__Instructions to follow__.
Reproduce the following records exactly from the line containing "Open the About page link" onward, ending with the last line and including it.

__Data extract__.
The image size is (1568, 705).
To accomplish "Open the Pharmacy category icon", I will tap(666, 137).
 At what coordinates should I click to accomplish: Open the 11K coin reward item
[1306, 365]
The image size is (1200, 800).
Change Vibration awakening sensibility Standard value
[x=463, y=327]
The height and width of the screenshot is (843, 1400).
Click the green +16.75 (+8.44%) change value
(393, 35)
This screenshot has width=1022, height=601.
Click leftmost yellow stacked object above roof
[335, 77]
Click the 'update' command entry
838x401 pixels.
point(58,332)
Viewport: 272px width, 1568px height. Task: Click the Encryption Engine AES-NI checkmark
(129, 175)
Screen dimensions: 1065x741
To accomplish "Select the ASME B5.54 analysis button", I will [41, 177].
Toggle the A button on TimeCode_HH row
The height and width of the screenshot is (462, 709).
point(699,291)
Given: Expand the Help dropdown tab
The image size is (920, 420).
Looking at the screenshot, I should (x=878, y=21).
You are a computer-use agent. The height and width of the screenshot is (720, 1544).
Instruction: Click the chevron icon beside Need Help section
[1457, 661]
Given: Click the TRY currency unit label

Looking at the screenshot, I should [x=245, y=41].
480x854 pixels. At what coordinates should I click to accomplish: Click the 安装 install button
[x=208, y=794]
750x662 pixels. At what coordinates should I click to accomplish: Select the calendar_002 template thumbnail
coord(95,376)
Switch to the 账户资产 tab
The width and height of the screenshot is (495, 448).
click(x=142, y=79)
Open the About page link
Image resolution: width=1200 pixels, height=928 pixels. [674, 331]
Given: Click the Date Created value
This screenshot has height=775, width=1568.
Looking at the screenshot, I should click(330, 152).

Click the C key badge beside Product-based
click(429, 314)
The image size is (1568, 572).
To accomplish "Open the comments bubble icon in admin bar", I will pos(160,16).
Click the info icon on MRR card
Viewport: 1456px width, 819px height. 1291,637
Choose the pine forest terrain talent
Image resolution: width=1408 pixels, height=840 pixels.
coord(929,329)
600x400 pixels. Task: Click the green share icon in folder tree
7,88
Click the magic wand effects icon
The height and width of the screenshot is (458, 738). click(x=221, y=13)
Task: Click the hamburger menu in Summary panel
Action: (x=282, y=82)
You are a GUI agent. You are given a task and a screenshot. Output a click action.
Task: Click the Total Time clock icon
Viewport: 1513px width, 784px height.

__Answer below__.
Open the About page link
Image resolution: width=1200 pixels, height=928 pixels. [674, 331]
Given: Click the Date Created value
This screenshot has height=775, width=1568.
Looking at the screenshot, I should click(330, 152).

Click the C key badge beside Product-based
click(429, 314)
The image size is (1568, 572).
To accomplish "Open the comments bubble icon in admin bar", I will pos(160,16).
Click the info icon on MRR card
Viewport: 1456px width, 819px height. 1291,637
Choose the pine forest terrain talent
Image resolution: width=1408 pixels, height=840 pixels.
coord(929,329)
600x400 pixels. Task: Click the green share icon in folder tree
7,88
Click the magic wand effects icon
The height and width of the screenshot is (458, 738). click(x=221, y=13)
Task: Click the hamburger menu in Summary panel
Action: (x=282, y=82)
You are a GUI agent. You are given a task and a screenshot. Output a click action.
Task: Click the Total Time clock icon
Viewport: 1513px width, 784px height.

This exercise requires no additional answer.